The Future of the Housing Industry

The Future of the Housing Industry

By Bryony Morris on 4th Aug 2014,

How will the recent rise in construction and the decline in mortgage approvals affect estate agents?

This week sees a massive rise in building construction in the UK, housing prices are on the increase in London again, but nationally mortgage approvals are falling. So what does this mean for the industry?

Schemes such as the "Help to Buy", launched last year, helped to fuel a sharp rise in house prices. They have also boosted the rise in construction and house building projects, as UK house builders feel more comfortable releasing cash to fund new builds. This new confidence in the UK economy has increased demand for new homes, particularly in London and the south east, whilst also fueling construction projects across the country as a whole.

However, the implementation of the stricter mortgage guidelines in April, came just as the recovery in mortgage lending appeared to be faltering. This has unfortunately threatened to slow down a housing market which had been bouncing back into life over the last year, as the industry is forced to adjust to these new conditions.

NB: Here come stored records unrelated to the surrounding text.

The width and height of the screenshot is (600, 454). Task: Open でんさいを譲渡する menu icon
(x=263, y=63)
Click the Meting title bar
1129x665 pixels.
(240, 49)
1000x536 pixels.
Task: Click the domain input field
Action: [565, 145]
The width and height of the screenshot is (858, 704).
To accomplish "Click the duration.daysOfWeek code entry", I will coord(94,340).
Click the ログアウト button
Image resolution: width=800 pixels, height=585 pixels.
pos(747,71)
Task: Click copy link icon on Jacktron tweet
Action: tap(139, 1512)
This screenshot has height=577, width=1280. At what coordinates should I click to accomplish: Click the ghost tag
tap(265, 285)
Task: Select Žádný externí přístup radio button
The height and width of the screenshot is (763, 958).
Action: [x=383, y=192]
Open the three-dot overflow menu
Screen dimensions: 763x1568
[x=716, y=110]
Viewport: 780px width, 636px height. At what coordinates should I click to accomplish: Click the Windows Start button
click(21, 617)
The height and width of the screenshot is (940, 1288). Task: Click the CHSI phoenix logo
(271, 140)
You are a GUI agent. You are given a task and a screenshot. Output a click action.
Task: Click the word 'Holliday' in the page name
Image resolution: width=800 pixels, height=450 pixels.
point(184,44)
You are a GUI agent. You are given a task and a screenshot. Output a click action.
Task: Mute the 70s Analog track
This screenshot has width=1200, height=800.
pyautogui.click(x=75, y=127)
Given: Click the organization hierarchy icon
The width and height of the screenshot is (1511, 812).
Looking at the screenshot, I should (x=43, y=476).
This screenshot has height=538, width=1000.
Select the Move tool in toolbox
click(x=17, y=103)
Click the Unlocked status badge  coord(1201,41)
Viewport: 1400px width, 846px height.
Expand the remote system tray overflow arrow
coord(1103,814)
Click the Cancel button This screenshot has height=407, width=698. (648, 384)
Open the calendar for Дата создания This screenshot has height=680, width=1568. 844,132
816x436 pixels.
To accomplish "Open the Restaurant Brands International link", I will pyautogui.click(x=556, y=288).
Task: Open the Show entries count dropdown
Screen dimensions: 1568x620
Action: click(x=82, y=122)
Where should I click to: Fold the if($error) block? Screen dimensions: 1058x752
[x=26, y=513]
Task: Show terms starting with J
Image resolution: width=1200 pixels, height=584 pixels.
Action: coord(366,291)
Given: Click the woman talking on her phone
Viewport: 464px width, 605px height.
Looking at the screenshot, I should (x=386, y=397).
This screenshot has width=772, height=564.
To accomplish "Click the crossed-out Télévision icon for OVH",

Precisely how the mortgage lenders will respond in the long term is not yet clear, but a number of lenders have already tightened and adjusted their systems. The Financial Conduct Authority expects its new rules to keep a lid on mortgage lending and this may well result in a drastic reduction in the offers available to homeowners and will likely test the fluidity of the market.

So how are these factors likely to affect estate agents and how will the industry need to adapt to accommodate these changes?

The most immediate and most significant impact are the delays being experienced by buyers, in obtaining mortgage offers from lenders. This significantly lengthens conveyancing times and causes huge frustrations for both buyers and sellers. Buyers report that they have had to reduce their current mortgage, but have still been unable to secure a new mortgage at a lower figure, due to the new compliance regulations.

The increased difficulty that first time buyers are experiencing in trying to obtain a mortgage, coupled with the decline in interest-only mortgages, also serves to shut out many young families from entering the housing market. Although the recovery in the housing market has been very strong over the last few months, all of these issues could easily precipitate another period of stagnation.

These factors combined, indicate that the growth in property rental will continue to rise, and that the greater proportion of property sales will be to Buy­to­Let customers. As property continues to be a sound financial investment for those that can both afford it and meet the new lending criteria, estate agents may do well to focus on this sector of the market, in order to guarantee higher value sales.